One thing that won’t be involved is fences. 

Jorgensen said that law enforcement would enforce the park closure, which runs until Sunday. Signs alerting park denizens of the closure “for health safety” are now taped to every tree.

The eschewing of fences is notable because past mayors have erected fences at parks nearby City Hall, as well as on City Hall grounds, to stop the formation of homeless encampments. The park currently in question is just two blocks away from City Hall, though no one has been sleeping there at night.
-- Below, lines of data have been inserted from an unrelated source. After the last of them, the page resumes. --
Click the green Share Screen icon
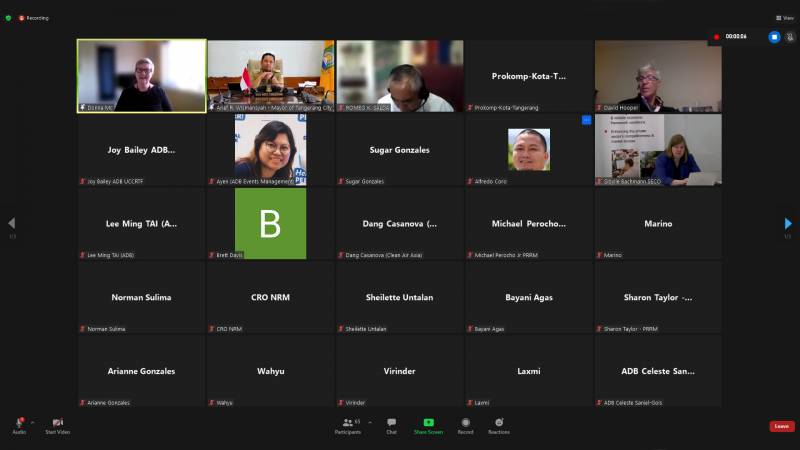800x450 pixels. click(x=428, y=424)
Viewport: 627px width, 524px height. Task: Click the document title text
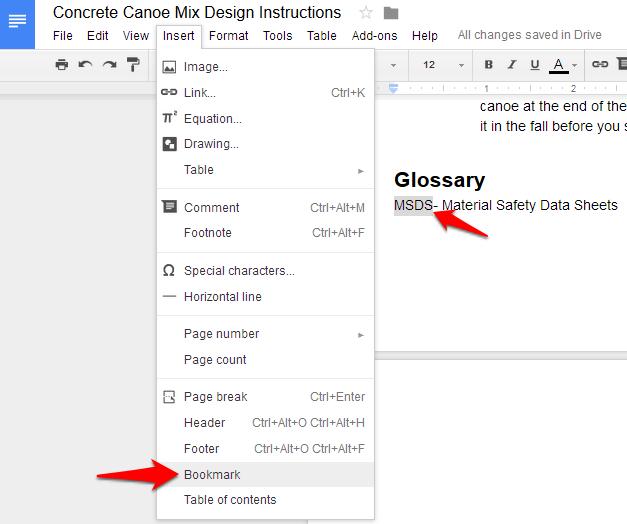click(x=197, y=12)
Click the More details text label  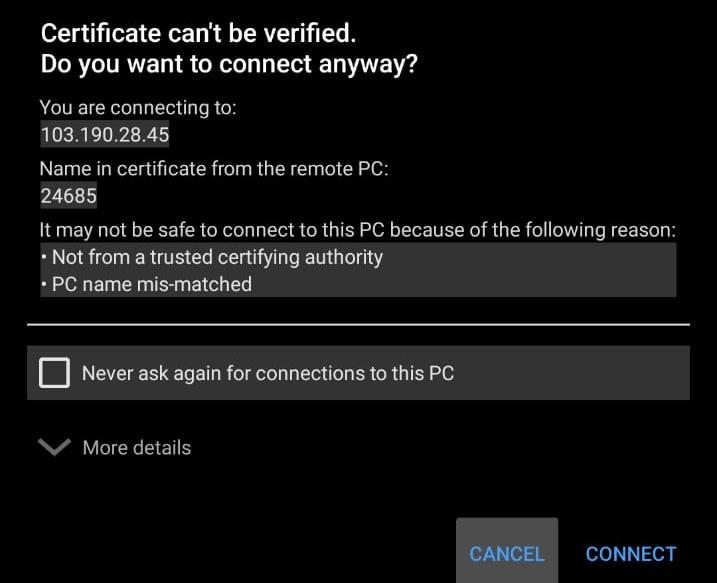pyautogui.click(x=136, y=448)
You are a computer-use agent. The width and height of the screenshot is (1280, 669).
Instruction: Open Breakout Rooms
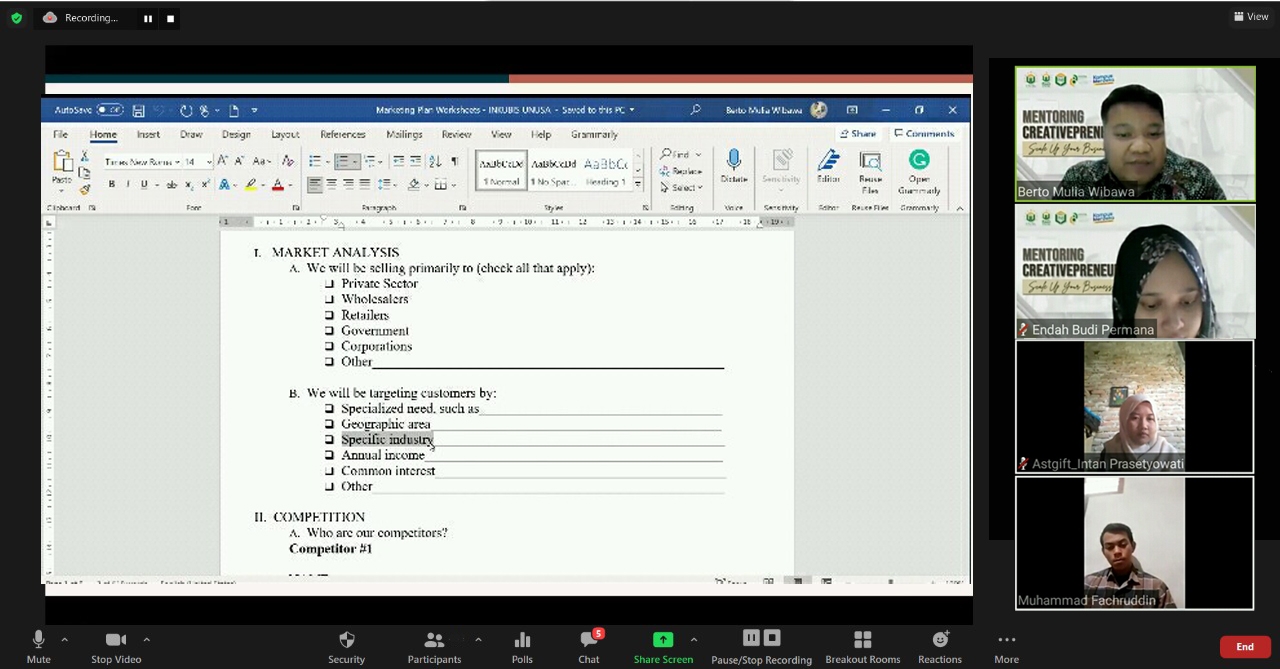pos(862,645)
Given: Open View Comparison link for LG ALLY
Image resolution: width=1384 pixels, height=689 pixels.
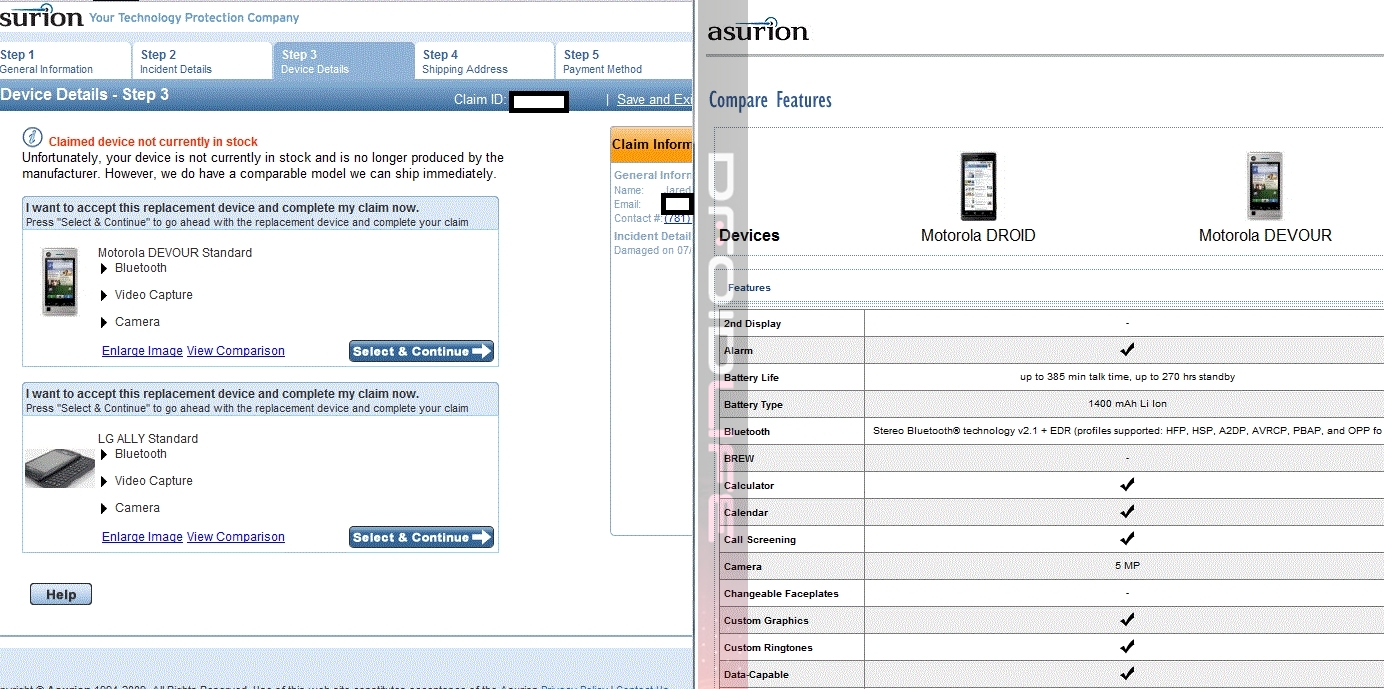Looking at the screenshot, I should click(235, 537).
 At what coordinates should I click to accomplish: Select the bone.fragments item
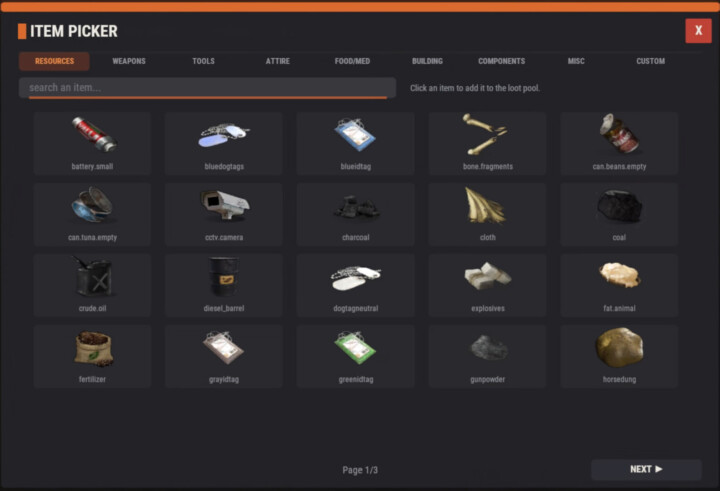488,143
Under Spencer’s predecessor, Mayor Tishaura Jones, the fences around City Hall became a visible reminder of the quagmire of homelessness.  

The park that will be shut down starting today is situated between Soldiers Memorial Military Museum and the century-old Central Library, both tourist attractions. It’s across the street from an elementary school (St. Louis Voices Academy of Media Arts) and kitty-corner to a high school (Confluence Preparatory Academy). The offices of KMOX are across 13th Street as well.  

Despite all that, apparent drug dealers have done little to hide their activity, pulling up to the park, transacting exchanges with park denizens for 10 minutes or so then pulling away. 

A recent visit to the park prior to its closure found people there were not in a particularly talkative mood. When a reporter asked a group of about half a dozen what they thought of the signs, members of the group accused the reporter of implying they couldn’t read. 

Alderman Rasheen Aldridge, who represents a wide swath of downtown, says that “it’s clear as day” that drug dealing is going on. 

“The biggest thing I want the police to do is stop these drug dealers,” he says. “It’s obvious. It’s very clear that there are people that are selling drugs. I think if that is tackled, and they do a stakeout or something…that would be a help to what’s going on over there.”

As for the drug users, Aldridge says he hopes the city considers the “human element” in whatever they do and not just sweep everyone out of the park so they just move their operation a block or two away.

“It’s such a struggle, especially when people don’t want to go into housing,” he says.

Downtown West resident Denis Beganovic previously told SLM that every morning he sees Parks Department employees cleaning the park, which raises the question of what is new about the current week-long cleaning effort. 

Aldridge wondered the same thing. A few minutes after Spencer first announced the temporary closure on Thursday, he said to SLM: “It sounds like it’s just to clean it. Right now, I do see the Parks folks over there cleaning.”